Abstract

While various strategic business issues related to product design have been explored by academicians and practitioners, one issue has largely been ignored: how do financial markets assess and evaluate companies’ product design? The purpose of this article is to examine this issue, especially when it comes to the assessments and evaluations made by the most essential actors of contemporary financial markets: investment analysts and institutional investors. I develop propositions concerning the product design-related evaluative schemes and heuristics used by the financial market actors in evaluating companies as investment opportunities. I illustrate my propositions with examples from, e.g., the mobile phone industry as well as with interview excerpts from interviews with investment analysts and institutional investors.
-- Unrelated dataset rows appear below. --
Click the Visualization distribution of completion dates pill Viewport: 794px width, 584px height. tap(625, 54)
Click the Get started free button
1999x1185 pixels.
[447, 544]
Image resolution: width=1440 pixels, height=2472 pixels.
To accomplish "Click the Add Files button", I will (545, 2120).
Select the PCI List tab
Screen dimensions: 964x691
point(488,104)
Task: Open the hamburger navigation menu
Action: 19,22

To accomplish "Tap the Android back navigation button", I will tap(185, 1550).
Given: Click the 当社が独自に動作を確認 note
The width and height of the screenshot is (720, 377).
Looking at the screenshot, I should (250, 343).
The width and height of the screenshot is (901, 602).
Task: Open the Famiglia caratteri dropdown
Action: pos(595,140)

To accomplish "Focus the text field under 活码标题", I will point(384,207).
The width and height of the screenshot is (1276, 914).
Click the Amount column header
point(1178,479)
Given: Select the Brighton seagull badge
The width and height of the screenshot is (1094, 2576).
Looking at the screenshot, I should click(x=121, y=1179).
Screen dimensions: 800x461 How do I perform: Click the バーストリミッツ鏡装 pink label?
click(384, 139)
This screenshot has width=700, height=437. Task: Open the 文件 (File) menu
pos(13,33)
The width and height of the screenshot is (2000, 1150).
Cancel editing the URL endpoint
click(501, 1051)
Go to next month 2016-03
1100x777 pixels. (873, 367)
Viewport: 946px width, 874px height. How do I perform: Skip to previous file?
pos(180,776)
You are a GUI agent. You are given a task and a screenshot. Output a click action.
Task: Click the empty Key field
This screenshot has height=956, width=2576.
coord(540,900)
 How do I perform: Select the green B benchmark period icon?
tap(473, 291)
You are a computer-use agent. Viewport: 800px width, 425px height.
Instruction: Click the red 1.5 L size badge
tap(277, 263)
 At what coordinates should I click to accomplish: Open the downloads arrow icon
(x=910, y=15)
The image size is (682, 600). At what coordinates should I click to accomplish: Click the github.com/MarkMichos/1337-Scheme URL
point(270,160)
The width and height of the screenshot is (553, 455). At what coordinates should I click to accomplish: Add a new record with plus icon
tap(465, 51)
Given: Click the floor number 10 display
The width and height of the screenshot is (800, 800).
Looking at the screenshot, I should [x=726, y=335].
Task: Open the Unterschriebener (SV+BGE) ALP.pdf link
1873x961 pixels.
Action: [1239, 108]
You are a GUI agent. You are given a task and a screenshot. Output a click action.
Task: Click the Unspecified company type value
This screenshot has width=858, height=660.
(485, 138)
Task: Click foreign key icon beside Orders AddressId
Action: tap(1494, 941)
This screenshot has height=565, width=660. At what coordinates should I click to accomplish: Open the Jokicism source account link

Propositions are provided both for assessments of companies’ individual end products (‘design as the end product’ perspective) and for assessments of companies’ design capabilities (‘design as a capability’ perspective). In essence, the propositions highlight that the evaluative schemes used by financial market actors are partly rational, yet involve biases and are likely to lead to overvaluation and undervaluation of certain kinds of product designs by certain kinds of companies. Thus, even from the perspective of profit-maximization, many of the evaluative schemes of the financial market actors are, at most, quasi-rational. Moreover, the evaluative schemes of the financial market actors may motivate company managers to pursue certain kinds of product design rather than others—and may even lead to self-reinforcing (vicious or virtuous) circles of certain kinds of product designs being advocated.